He estado pensando en K-Pax últimamente, ese enigmático relato que me dejó con más preguntas que respuestas. La película, dirigida por Iain Softley, es una de esas raras gemas que te obligan a reflexionar. Lo sé porque, como espectador, he viajado con Prot (Kevin Spacey), el misterioso hombre que dice venir de otro planeta, y con el Dr. Mark Powell (Jeff Bridges), el psiquiatra determinado a encontrar la verdad en medio del delirio. Ambos personajes, opuestos en tantos aspectos, comparten más de lo que parece a simple vista. Y ese, me temo, es el primer truco que nos juega K-Pax: nos invita a buscar la certeza en un lugar donde lo tangible se desvanece.
Recuerdo la primera vez que vi la película.
Prot apareció con su extraño humor, diciendo que su planeta estaba a mil años luz de nosotros, y pensé que el tipo debía estar loco. Claro, ¿cómo no? Un hombre que habla de mundos lejanos, viajes de luz y física cuántica como si fuera lo más normal del mundo. La ironía no me escapó: en una institución mental, Prot era el único que parecía cuerdo.

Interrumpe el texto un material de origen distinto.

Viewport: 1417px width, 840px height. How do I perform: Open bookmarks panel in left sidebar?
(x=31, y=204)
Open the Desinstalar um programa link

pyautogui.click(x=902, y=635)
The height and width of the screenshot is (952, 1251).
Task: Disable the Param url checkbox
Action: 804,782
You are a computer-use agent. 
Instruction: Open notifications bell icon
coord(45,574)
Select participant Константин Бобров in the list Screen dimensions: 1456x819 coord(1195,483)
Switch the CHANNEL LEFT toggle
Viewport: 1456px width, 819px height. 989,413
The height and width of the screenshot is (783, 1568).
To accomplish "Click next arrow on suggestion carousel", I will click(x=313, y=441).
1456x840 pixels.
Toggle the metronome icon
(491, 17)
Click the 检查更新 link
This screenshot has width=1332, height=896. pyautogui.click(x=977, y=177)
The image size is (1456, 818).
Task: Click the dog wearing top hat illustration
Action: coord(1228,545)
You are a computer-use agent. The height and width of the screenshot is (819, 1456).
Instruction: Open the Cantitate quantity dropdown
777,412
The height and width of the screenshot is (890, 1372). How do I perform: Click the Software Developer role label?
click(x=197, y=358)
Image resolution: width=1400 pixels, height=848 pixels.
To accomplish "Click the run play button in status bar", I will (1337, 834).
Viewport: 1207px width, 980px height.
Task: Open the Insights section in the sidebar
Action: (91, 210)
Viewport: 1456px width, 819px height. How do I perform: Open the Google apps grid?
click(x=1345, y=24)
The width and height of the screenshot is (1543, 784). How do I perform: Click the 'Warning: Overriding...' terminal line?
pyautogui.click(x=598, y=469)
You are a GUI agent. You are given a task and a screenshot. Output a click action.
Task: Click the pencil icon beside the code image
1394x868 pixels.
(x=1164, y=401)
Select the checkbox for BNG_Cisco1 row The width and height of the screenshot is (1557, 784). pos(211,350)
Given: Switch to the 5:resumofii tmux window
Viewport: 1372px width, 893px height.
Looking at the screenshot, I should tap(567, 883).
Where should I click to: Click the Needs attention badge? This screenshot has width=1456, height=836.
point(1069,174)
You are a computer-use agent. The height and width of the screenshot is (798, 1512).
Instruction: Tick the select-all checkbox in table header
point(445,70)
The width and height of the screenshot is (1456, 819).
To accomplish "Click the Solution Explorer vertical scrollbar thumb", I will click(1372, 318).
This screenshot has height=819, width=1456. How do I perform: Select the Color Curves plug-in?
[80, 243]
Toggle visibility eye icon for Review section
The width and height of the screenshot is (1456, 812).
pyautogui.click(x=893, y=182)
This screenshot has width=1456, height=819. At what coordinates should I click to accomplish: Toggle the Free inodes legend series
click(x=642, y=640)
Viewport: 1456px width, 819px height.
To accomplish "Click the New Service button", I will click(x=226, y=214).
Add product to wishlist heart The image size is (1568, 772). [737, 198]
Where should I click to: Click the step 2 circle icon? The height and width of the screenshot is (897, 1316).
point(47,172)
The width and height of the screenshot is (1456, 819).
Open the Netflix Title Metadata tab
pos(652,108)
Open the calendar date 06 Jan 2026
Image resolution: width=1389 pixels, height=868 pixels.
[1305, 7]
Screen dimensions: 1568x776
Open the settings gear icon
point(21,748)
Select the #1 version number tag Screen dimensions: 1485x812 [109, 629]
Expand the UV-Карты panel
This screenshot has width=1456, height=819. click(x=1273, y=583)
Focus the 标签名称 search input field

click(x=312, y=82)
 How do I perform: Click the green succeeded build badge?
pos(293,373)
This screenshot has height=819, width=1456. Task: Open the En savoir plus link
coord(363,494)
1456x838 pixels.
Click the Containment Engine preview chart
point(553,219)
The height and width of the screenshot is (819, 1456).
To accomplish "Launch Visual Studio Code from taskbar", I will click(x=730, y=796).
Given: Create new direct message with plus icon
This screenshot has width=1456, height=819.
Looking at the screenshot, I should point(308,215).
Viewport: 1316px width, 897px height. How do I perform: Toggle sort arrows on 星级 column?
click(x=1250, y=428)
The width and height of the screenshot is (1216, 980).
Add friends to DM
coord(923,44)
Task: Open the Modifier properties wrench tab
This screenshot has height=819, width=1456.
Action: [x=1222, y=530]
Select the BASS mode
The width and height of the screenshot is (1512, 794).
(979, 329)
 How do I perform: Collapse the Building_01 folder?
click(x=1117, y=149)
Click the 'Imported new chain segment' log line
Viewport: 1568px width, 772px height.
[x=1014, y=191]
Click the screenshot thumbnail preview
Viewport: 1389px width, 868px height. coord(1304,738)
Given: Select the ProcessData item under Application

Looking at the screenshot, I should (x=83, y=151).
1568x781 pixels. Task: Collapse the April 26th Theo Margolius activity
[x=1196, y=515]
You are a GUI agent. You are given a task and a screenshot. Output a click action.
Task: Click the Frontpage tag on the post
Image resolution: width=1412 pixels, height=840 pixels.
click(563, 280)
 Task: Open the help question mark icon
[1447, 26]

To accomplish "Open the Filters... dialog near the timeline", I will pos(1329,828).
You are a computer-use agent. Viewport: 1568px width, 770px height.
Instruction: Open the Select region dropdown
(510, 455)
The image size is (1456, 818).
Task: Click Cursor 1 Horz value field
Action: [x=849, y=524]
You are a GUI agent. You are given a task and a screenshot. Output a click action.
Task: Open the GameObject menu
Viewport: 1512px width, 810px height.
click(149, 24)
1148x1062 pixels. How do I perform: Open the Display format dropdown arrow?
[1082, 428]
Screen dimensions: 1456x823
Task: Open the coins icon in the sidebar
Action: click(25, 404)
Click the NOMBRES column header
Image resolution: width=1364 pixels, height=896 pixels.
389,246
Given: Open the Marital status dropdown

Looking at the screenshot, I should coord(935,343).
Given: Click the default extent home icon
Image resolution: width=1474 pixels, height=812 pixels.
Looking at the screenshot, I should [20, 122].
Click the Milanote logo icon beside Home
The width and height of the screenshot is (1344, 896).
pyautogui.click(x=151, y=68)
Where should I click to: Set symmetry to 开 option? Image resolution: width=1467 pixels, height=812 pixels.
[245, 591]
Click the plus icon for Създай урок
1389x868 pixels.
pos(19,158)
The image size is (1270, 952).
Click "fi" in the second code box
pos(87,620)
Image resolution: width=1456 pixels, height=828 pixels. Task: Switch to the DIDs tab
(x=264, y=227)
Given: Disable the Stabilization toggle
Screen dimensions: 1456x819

En realidad, ¿no es eso un comentario sobre nuestra propia locura cotidiana? De alguna manera, K-Pax parece lanzarnos una pregunta entre risas: ¿quién está realmente loco aquí?


Entonces, están los flashbacks.
Recuerdo que a medida que la película avanzaba, una serie de recuerdos inquietantes comenzaban a asomarse: fragmentos del pasado de Prot —o de Robert Porter, dependiendo de cómo elijas interpretar las cosas—. Un niño que llora, una tragedia en una vida terrenal... de repente, el viaje interplanetario parece menos ciencia ficción y más metáfora. Tal vez, K-Pax no sea un planeta, sino una escapatoria del dolor humano. ¿Es Prot un extraterrestre o un hombre que ha perdido todo? Cada recuerdo que surge parece inclinar la balanza hacia lo terrenal, pero nunca del todo.
El clímax emocional llegó como un golpe inesperado.
La revelación de los traumas de Prot—o Porter—es un punto de inflexión. De pronto, todo lo que pensé que sabía se tambaleaba. Justo cuando el Dr. Powell parecía estar cerca de desentrañar la verdad, me di cuenta de algo: la verdad no importa. O, al menos, no la verdad en la que esperaba creer. Como en tantos otros momentos de la película, K-Pax me dejó varado entre dos realidades. ¿Qué prefiero, la verdad dura y dolorosa de un hombre quebrado, o la esperanza fantástica de un visitante estelar? ¿Y es tan diferente una opción de la otra?


Pero, como la luz de K-Pax, el misterio sigue orbitando.
Prot se va. ¿Escapa hacia otro planeta o simplemente se retira hacia el interior de su propia mente, más allá del alcance humano? La metáfora de la luz, el símbolo central que aparece constantemente, resume todo: luz como viaje, como revelación, pero también como ilusión. Tal vez no se trata de si Prot es real o no, sino de cómo su presencia afecta a los demás. Los pacientes del hospital cambian, incluso el mismo Dr. Powell cambia. K-Pax se convierte, así, en una especie de metáfora viviente sobre la fe en lo invisible. Creemos en lo que necesitamos creer. Nos aferramos a lo que nos da paz, aunque nunca lo podamos ver.
Y es en este punto que la ironía de todo me golpea.
Como espectador, he estado buscando respuestas, pero K-Pax nunca pretendió dármelas. En cambio, me ofreció un espejo. El final abierto no es una trampa narrativa, es una lección. Me recuerda que, al igual que el Dr. Powell, puedo pasar toda una vida buscando la verdad detrás de Prot, pero quizá lo único que realmente importe es la manera en que este enigma me cambió. ¿No es eso lo que hace la mejor ficción? Me hace cuestionar, me transforma, incluso si nunca llego a una conclusión definitiva.

Entonces, aquí estoy, preguntándome si algún día regresaré a K-Pax. Si lo hago, sé que me llevará al mismo lugar: entre la verdad y la fantasía, entre el dolor humano y la esperanza alienígena.